*** Opening SUPPLIED RECORDS ***
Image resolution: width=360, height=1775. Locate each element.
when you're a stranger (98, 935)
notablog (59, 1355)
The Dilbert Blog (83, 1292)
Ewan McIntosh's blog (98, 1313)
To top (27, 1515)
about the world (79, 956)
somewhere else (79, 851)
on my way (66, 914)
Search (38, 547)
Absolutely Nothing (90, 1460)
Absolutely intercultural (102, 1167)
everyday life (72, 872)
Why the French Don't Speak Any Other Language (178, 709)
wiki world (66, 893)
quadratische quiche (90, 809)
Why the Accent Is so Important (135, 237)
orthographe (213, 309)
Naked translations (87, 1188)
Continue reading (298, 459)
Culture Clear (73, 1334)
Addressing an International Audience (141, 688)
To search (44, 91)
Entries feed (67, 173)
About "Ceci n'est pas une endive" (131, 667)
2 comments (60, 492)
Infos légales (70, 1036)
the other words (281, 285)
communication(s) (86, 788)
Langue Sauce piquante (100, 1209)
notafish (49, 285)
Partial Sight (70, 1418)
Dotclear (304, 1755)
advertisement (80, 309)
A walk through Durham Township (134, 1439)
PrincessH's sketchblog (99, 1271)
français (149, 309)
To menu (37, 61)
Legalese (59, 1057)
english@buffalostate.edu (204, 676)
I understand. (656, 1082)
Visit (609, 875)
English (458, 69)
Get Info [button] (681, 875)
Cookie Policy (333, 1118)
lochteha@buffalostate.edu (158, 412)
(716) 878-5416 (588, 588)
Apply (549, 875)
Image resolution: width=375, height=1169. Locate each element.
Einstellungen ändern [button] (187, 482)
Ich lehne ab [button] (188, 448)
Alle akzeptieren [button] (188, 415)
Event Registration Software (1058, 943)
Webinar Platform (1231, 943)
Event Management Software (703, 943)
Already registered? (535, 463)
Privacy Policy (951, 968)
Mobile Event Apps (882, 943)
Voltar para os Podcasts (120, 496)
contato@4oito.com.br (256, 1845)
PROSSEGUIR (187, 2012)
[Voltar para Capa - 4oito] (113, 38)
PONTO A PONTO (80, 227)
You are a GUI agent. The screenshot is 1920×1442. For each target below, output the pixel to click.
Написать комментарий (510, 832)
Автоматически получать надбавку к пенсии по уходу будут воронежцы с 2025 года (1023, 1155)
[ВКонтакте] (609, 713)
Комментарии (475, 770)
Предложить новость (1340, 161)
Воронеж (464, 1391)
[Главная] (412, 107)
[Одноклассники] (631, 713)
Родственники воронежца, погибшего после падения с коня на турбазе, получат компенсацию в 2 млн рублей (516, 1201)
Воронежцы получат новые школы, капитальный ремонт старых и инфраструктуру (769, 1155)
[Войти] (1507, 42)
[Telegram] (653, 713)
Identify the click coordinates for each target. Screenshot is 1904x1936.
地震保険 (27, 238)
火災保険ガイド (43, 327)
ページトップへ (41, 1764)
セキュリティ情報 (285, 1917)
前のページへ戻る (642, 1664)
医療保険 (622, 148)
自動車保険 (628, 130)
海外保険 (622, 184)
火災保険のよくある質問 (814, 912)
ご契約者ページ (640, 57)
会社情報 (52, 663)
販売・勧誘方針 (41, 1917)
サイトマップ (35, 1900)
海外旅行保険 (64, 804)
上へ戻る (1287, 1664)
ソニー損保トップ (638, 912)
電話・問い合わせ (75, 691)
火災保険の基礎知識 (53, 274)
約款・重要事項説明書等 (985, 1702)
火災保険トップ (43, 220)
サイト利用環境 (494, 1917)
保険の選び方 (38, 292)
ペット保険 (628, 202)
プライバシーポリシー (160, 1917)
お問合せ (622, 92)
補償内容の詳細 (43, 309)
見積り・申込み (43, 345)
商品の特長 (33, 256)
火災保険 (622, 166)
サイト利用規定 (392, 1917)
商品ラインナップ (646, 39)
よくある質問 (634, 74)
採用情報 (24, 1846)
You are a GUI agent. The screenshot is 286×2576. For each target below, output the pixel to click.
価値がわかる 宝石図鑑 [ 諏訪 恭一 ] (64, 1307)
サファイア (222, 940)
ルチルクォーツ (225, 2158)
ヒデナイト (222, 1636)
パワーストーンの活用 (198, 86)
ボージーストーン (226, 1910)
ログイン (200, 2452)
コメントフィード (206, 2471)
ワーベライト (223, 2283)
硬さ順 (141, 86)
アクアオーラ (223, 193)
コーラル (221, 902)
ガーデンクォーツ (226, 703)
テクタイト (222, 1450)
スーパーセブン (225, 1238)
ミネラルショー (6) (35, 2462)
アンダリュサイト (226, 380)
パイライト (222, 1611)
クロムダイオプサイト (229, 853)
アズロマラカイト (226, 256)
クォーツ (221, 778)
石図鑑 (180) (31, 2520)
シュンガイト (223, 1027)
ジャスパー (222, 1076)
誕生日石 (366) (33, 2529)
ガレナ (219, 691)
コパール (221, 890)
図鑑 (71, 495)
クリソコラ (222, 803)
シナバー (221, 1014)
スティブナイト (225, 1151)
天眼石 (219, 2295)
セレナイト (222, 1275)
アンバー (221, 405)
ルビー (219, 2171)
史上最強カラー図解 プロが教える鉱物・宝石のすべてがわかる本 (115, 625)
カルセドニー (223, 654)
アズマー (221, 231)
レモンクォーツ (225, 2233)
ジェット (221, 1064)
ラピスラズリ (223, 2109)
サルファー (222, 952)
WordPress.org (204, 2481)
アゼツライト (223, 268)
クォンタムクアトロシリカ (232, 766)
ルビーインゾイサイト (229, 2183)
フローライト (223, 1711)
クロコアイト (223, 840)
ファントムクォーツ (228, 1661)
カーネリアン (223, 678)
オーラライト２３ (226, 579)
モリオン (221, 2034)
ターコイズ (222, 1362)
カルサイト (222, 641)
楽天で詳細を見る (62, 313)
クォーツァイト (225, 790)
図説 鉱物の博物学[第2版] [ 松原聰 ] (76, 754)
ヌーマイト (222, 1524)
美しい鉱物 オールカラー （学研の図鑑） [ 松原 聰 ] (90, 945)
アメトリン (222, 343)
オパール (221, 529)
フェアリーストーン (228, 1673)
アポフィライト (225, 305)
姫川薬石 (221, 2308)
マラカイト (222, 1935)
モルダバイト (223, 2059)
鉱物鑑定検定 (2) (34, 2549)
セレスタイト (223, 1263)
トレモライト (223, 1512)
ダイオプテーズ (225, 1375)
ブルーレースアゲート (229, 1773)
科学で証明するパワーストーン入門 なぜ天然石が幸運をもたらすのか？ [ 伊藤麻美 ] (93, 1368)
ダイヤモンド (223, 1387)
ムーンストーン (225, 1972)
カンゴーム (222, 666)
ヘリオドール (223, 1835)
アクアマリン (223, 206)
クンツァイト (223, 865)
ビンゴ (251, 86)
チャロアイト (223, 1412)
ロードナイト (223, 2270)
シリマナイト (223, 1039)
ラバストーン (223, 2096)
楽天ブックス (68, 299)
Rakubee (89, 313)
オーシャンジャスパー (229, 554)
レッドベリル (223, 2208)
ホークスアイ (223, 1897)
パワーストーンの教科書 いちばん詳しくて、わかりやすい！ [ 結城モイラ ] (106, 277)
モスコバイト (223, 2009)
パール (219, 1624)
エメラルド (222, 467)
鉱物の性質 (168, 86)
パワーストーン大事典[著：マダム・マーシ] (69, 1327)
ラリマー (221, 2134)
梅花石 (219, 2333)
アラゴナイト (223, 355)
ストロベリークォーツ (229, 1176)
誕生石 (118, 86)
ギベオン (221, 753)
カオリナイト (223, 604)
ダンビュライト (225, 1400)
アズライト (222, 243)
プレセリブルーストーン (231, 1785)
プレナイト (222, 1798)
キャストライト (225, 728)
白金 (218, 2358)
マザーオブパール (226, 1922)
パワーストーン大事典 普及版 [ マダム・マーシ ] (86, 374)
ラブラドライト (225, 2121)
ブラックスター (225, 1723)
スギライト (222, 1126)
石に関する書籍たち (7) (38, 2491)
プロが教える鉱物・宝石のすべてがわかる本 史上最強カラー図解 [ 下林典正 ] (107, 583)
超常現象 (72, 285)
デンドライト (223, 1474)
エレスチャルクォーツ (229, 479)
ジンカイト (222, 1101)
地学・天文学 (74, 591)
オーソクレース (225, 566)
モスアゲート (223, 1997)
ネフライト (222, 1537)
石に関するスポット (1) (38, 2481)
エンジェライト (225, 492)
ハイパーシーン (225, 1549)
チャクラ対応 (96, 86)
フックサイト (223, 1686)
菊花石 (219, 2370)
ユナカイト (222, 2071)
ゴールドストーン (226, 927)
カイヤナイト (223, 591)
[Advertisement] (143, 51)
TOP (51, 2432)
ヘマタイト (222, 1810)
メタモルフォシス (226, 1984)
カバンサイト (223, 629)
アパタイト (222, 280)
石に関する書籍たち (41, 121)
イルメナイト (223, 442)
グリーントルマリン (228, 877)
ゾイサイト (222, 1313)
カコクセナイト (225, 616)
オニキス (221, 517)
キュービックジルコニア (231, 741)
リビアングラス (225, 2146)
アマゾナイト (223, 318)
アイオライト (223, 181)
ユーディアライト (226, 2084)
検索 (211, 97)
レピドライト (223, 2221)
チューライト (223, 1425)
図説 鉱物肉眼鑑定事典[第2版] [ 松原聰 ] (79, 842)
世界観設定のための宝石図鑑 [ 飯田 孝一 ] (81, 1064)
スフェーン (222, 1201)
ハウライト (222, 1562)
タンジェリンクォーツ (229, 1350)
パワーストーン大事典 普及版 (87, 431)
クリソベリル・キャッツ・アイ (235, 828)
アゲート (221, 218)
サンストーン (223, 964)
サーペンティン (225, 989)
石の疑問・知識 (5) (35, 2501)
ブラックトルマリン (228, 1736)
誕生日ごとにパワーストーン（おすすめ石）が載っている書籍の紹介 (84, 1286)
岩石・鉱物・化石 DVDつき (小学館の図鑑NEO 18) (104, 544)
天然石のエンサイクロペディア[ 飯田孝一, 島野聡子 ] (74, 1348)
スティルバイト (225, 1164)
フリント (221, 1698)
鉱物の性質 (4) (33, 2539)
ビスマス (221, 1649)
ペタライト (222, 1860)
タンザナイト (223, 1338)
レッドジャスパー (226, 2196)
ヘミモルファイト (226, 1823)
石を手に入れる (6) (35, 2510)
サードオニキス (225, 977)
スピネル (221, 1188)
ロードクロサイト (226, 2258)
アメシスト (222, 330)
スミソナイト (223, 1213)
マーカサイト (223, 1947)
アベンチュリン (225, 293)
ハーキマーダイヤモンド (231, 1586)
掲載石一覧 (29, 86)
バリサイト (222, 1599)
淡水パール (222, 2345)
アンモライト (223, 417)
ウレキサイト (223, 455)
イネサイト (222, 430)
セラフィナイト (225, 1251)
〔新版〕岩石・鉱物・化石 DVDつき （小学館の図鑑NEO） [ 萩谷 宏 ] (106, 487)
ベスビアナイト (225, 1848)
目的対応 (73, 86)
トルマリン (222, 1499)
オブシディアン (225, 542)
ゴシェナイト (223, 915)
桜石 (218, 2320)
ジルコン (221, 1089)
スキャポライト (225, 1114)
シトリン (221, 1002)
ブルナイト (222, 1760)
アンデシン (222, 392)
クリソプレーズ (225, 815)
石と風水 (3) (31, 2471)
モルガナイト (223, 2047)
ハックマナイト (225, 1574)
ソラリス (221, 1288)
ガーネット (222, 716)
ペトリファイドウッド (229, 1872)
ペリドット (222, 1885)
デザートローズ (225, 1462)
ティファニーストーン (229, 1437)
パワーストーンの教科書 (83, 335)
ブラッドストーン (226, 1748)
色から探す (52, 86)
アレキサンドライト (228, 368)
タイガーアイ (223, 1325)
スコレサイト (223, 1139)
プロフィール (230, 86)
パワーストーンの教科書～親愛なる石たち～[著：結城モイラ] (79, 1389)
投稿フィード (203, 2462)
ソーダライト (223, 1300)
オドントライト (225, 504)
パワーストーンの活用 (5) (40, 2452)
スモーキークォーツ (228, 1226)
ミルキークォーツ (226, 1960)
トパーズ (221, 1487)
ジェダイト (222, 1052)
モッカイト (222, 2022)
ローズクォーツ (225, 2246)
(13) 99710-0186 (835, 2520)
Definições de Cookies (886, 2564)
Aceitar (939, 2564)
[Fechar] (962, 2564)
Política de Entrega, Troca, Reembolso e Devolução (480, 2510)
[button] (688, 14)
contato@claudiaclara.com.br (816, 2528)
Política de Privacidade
*** Closing SUPPLIED RECORDS ***
▶ **BRIEF**
Copy out, exactly and alone, the lines of the entries above between the ones holding "アパタイト (222, 280)" and "レッドジャスパー (226, 2196)", inclusive.

▶ **ANSWER BELOW**
アパタイト (222, 280)
石に関する書籍たち (41, 121)
イルメナイト (223, 442)
グリーントルマリン (228, 877)
ゾイサイト (222, 1313)
カコクセナイト (225, 616)
オニキス (221, 517)
キュービックジルコニア (231, 741)
リビアングラス (225, 2146)
アマゾナイト (223, 318)
アイオライト (223, 181)
ユーディアライト (226, 2084)
検索 (211, 97)
レピドライト (223, 2221)
チューライト (223, 1425)
図説 鉱物肉眼鑑定事典[第2版] [ 松原聰 ] (79, 842)
世界観設定のための宝石図鑑 [ 飯田 孝一 ] (81, 1064)
スフェーン (222, 1201)
ハウライト (222, 1562)
タンジェリンクォーツ (229, 1350)
パワーストーン大事典 普及版 (87, 431)
クリソベリル・キャッツ・アイ (235, 828)
アゲート (221, 218)
サンストーン (223, 964)
サーペンティン (225, 989)
石の疑問・知識 (5) (35, 2501)
ブラックトルマリン (228, 1736)
誕生日ごとにパワーストーン（おすすめ石）が載っている書籍の紹介 (84, 1286)
岩石・鉱物・化石 DVDつき (小学館の図鑑NEO 18) (104, 544)
天然石のエンサイクロペディア[ 飯田孝一, 島野聡子 ] (74, 1348)
スティルバイト (225, 1164)
フリント (221, 1698)
鉱物の性質 (4) (33, 2539)
ビスマス (221, 1649)
ペタライト (222, 1860)
タンザナイト (223, 1338)
レッドジャスパー (226, 2196)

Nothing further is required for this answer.